Why such requirement? How about correctness of your simulation game? All good already? It isn't. Your program structure is wrong. Would you like to tell a bit more about project, maybe share instructions, so we could give some better advises rather than how to shorten the code. Question would have been liked more if it were "How to add more clarity to my program?"
thanks for a reply.
Instructions for this project.
You are to create a stock market simulation game, which has many of the characteristics of real electronic
commerce. The entities in the game are a bank, a stock exchange, and several companies and players.
Bank: The bank holds the money of one customer (one player or company). A customer can open a new
account, and deposit and withdraw money from the account. Once every 10 seconds during the game, all
money in an account accumulates interest. The interest for the customers with the highest and second
highest amount of money is 5%, while the interest for the other customers is 3%.
Company: A company has a name and can issue stock.

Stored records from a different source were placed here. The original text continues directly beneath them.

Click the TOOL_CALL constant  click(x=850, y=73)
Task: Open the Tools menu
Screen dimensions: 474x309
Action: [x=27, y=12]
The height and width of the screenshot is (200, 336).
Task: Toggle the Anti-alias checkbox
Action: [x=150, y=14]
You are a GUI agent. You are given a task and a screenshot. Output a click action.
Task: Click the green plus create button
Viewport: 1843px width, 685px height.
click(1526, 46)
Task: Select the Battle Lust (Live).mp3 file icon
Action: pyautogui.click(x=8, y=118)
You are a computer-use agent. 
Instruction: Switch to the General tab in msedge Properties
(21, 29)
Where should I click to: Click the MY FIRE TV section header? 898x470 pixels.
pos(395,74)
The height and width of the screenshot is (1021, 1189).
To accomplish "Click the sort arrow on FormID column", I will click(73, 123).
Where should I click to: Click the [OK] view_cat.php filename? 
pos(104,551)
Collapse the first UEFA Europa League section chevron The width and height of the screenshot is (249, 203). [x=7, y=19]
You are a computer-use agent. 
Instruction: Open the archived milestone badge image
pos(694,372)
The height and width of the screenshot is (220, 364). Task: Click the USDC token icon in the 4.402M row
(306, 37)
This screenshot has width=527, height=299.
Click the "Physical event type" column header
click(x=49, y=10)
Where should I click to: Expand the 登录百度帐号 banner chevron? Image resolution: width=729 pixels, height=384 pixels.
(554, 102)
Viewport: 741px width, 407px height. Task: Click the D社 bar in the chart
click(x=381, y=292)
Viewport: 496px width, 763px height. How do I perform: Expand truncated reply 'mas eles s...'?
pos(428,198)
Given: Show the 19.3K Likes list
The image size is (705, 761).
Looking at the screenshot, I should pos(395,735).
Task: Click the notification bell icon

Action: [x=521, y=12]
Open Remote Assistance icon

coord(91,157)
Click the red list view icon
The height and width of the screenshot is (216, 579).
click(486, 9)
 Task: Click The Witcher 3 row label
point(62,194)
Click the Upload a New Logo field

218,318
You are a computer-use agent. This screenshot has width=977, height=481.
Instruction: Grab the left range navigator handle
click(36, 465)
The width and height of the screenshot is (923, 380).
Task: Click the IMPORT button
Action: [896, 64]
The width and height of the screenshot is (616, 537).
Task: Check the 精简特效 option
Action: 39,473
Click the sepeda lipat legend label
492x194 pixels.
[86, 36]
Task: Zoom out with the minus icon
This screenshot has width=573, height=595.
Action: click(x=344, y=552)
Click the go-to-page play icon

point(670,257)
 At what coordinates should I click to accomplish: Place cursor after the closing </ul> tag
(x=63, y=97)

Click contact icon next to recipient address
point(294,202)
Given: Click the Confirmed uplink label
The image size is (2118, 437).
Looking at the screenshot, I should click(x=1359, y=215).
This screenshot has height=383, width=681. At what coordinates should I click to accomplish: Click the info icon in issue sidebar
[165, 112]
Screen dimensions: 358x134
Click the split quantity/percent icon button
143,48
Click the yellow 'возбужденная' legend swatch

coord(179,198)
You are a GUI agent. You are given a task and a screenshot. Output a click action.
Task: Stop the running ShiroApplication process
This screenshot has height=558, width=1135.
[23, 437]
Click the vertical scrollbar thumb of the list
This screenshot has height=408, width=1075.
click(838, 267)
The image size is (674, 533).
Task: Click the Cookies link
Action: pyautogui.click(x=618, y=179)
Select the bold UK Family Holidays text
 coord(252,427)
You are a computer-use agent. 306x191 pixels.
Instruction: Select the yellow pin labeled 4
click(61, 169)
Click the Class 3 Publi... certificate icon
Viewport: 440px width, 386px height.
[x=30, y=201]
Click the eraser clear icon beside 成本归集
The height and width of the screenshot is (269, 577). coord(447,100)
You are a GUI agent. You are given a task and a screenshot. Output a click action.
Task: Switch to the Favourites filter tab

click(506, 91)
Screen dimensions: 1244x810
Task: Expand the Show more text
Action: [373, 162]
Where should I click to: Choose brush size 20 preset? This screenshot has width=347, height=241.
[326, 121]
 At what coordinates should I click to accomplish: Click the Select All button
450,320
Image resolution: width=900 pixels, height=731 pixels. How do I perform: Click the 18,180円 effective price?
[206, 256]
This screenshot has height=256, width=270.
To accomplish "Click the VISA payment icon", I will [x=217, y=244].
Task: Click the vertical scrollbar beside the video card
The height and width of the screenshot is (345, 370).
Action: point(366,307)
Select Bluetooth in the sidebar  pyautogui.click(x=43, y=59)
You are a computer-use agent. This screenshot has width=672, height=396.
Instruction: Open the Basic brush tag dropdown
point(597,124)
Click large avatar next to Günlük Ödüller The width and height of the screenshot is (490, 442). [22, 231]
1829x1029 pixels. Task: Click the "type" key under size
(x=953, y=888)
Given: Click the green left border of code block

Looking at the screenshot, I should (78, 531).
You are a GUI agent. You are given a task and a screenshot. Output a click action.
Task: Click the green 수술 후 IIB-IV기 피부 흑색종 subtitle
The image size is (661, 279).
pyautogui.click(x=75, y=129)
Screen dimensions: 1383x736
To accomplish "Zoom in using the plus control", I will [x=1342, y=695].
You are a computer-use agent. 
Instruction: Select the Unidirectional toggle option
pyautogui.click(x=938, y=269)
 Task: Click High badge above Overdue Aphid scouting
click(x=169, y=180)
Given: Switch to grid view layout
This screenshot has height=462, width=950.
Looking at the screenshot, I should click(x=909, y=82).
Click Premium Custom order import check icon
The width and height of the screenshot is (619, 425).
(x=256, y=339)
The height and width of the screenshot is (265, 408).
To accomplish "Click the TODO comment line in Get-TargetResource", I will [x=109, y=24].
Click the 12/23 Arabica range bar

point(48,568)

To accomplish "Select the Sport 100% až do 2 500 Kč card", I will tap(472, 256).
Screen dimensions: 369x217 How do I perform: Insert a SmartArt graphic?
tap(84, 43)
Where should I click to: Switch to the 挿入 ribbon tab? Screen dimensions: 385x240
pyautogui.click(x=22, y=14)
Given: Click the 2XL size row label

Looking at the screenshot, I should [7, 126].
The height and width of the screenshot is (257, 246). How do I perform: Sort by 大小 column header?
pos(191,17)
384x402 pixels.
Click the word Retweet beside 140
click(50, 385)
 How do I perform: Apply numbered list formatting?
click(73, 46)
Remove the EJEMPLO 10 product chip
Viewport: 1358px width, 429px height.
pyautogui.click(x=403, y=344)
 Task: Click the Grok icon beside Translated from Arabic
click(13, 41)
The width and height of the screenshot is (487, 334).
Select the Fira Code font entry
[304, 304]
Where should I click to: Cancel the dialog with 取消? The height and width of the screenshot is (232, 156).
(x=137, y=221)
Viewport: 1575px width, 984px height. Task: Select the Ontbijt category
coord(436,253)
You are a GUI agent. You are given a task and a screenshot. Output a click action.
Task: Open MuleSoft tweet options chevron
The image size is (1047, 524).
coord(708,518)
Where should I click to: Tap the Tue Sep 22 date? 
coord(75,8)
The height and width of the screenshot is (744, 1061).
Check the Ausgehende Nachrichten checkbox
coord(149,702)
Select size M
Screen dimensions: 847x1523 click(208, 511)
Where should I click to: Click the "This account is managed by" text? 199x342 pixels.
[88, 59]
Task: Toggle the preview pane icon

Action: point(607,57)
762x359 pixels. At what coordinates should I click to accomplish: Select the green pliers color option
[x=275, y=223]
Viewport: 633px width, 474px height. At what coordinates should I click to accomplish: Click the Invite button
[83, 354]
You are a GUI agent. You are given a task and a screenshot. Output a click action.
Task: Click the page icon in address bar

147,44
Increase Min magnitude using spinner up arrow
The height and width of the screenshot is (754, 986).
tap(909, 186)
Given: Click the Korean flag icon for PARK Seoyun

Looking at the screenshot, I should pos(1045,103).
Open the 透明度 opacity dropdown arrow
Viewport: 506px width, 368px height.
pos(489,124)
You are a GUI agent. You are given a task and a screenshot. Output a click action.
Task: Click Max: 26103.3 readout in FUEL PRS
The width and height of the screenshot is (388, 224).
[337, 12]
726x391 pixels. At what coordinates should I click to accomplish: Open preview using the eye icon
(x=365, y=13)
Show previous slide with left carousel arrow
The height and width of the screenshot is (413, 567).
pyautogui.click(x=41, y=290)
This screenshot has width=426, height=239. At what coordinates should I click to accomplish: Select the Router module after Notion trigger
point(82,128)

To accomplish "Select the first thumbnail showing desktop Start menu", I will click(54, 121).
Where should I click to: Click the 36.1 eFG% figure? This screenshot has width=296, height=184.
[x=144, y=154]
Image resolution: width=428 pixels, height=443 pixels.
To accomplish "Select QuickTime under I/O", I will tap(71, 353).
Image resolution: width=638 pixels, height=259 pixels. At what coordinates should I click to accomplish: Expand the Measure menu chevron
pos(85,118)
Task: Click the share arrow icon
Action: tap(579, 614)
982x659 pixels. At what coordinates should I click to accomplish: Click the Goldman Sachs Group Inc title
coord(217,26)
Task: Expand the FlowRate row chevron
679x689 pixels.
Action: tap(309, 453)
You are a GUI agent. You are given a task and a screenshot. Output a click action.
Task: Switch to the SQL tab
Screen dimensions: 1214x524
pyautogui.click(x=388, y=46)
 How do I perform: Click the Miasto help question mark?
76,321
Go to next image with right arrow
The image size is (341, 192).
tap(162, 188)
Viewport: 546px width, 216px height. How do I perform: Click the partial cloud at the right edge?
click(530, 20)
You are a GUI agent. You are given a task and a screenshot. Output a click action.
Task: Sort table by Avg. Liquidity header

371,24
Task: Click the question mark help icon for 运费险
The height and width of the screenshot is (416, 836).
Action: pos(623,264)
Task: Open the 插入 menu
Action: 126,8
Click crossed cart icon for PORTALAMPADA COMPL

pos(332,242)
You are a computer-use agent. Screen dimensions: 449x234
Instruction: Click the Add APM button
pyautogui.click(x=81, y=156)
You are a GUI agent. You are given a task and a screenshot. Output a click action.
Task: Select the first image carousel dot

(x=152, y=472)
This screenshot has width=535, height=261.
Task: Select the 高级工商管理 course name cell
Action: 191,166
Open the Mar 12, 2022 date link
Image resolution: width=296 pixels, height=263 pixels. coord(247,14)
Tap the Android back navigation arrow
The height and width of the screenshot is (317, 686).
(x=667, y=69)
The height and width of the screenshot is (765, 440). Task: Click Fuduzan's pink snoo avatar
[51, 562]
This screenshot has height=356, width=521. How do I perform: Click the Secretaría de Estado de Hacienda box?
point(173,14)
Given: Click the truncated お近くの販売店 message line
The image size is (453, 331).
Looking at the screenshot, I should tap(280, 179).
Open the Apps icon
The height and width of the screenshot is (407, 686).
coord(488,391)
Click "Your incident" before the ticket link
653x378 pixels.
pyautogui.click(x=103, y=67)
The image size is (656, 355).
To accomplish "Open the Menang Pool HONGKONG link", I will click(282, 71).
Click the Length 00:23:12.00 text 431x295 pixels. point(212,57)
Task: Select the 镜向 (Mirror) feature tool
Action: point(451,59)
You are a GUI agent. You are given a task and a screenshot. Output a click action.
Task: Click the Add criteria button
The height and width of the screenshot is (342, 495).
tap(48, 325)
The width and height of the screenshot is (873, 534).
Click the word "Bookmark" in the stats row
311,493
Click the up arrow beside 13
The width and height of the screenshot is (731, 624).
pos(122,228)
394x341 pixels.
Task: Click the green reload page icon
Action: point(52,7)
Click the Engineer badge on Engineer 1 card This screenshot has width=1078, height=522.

Initially each company has 1000 shares of stock,
which starts at $30 a share. A company buys or sells shares to a player by accepting or rejecting the player's
Player: A player initially has $2000 in the bank, and buys and sells stock from companies or other players
by trading through the stock exchange. The goal of a player is to make money. A player buys or sells shares
from other players or companies by posting bids on the stock through stock exchange.
Stock Exchange: All trading of stocks must go through the centralized stock exchange. For each stock that
is being selling, the stock exchange posts the latest transaction of that stock if possible. The stock exchange
also displays the information of each bidder (the bidding price and name of the player/company). The stock
exchange stores the stock transaction information in a txt file.
Suppose we have three companies and five players in our game. When the players or companies want to
sell the stocks is random, the number of the stocks to be sold is also random. At any time point, we have at
most one type of stock that is being selling. For a stock, the number of bidders is random. One company or
player may accept or reject other players' or companies' bids. The bidding price of each player or company
could be random, you can also manually enter the price yourself if you want. After all bidders place the bid,
if the highest bidding price is no less than 0.9 * the price of the latest transaction of that stock, then the play
or company accepts the bid; otherwise, the player or company rejects the bid. If a stock is being selling for
the first time, whether the selling player or company accepts the highest bidding price is random (the
highest bidding price should not be zero). You should try to generate the corresponding random number
within the reasonable range. For example, we have three companies and five players, if one company or
player plan to sell the stocks, then the number of bidders should be within the range [0, 7]. Let your
program run some time (30 seconds for example) and see which player wins the game.
That might be a bit more interesting than we see usually. Will read it later tonight. Not sure how much you have accomplished that assignment, but if not much I'd suggest to draw a clear diagram, as it is quite a lot information to perceive in the head as a whole.
What classes along with relevant methods you have created and tested already?